The abstract of this paper concluded:

Each gene in a genome tends to conform to its species' usage of the codon catalog; this is our genome hypothesis.

This mostly remains true today and the original work on this tiny dataset established a pattern that spawned an entire sub-discipline of genomics, that of codon-usage bias (now with over 7,000 publications). So clearly, you can do lots of great and useful science with only a tiny amount of genome sequence information. So what's the problem?

pause-to-switch-hats-to-argue-the-other-point

Well, 1% of a genome may be better than 0%, and 2% is better than 1%, and so on. But I want 100% of a genome (yes, I'm greedy like that). However, I begrudgingly accept that generating a complete and accurate genome assembly (not to mention a complete set of gene annotations) currently falls into the nice-idea-kid-but-we-can't-all-be-dreamers category.

The danger in not getting to 100% completion is that there is a perception — by scientists as well as the general public — that these genomes are indeed all finished. This disconnect between the actual state of completion, versus the perceived state of completion can lead to reactions of the wait-a-minute-I-thought-this-was-meant-to-be-finished!?! variety. Indeed, it can be highly confusing when people go to download the genome of their species of interest, under the impression that the genome was 'finished' many years ago, only to find that they can't find what they're looking for.

Someone might be looking for their favorite gene annotation, but maybe this 'finished' genome hasn't actually been annotated. Or maybe it's been annotated by four different gene finders and left in a state where the user has to decide which ones to trust. Maybe the researcher is interested in chromosome evolution and is surprised to find that the genome doesn't consist of chromosome sequences, just scaffolds. Maybe they find that there are two completely different versions of the same genome, that were assembled by different groups. Or maybe they find that the download link provided by the paper no longer works and they can't even find the genome in question.

The great biologist Sydney Brenner has often spoke of the need to achieve CAP criteria in efforts such as genome sequencing. What are these criteria?
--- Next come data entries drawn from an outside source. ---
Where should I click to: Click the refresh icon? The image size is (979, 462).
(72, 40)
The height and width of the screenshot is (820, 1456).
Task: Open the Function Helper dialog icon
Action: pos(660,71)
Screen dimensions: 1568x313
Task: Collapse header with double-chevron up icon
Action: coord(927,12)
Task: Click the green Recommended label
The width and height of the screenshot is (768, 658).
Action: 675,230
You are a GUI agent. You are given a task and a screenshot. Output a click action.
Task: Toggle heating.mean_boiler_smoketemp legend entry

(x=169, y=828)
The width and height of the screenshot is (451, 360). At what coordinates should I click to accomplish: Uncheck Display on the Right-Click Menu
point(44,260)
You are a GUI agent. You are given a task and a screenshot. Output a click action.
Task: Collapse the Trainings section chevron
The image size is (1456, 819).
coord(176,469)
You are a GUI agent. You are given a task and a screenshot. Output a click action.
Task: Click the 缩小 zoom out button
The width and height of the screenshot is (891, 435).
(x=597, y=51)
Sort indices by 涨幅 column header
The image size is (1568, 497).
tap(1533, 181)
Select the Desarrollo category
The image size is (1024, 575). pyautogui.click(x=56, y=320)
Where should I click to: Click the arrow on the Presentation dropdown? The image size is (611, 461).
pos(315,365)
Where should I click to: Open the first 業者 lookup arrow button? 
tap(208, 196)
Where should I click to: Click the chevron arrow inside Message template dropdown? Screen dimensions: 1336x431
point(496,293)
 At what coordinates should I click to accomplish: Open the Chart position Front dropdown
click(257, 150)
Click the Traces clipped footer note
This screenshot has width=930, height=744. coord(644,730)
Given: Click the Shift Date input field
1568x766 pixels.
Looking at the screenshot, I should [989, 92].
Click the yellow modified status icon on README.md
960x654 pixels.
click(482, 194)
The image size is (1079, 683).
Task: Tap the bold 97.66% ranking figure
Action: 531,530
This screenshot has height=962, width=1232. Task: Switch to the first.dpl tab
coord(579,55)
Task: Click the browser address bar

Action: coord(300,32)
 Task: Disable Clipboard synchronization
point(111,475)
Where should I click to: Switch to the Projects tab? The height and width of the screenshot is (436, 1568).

• C - Complete I.e. if you're going to do it, do a thorough job so that someone doesn't have to come along later to redo it.
• A - Accurate This is kind of obvious but there are so many published genomes out there that are far from accurate.
• P - Permanent Do it once, and forever.

The last point is probably not something that is thought about as much as the first two criteria. It relates to where these genomes end up being stored and the file formats that people use. But it also applies to other subtle issues. I.e. let's assume that research group 'X' has sequenced a genome to an impressive depth but that they made a terrible assembly. As long as their raw reads remain available, someone else can (in theory) attempt a better assembly, or attempt to remake the exact same assembly (science should be reproducible, right?).

However, reproducibility is not always easy in bioinformatics. Even if all of the methodologies are carefully documented, the software involved may no longer be available, or it may only run on an architecture that no longer exists. If you are attempting to make a better genome assembly, you could face issues if some critical piece of information was missing from the SRA Experiment metadata. A potentially more problematic situation would be if the metadata was incorrect in some way (e.g. a wrong insert size was listed).

In subsequent posts, I'll explore how different genomes hold up to these criteria. I will also suggest my own 'five levels of genome completeness' criteria (for genome sequences and annotations).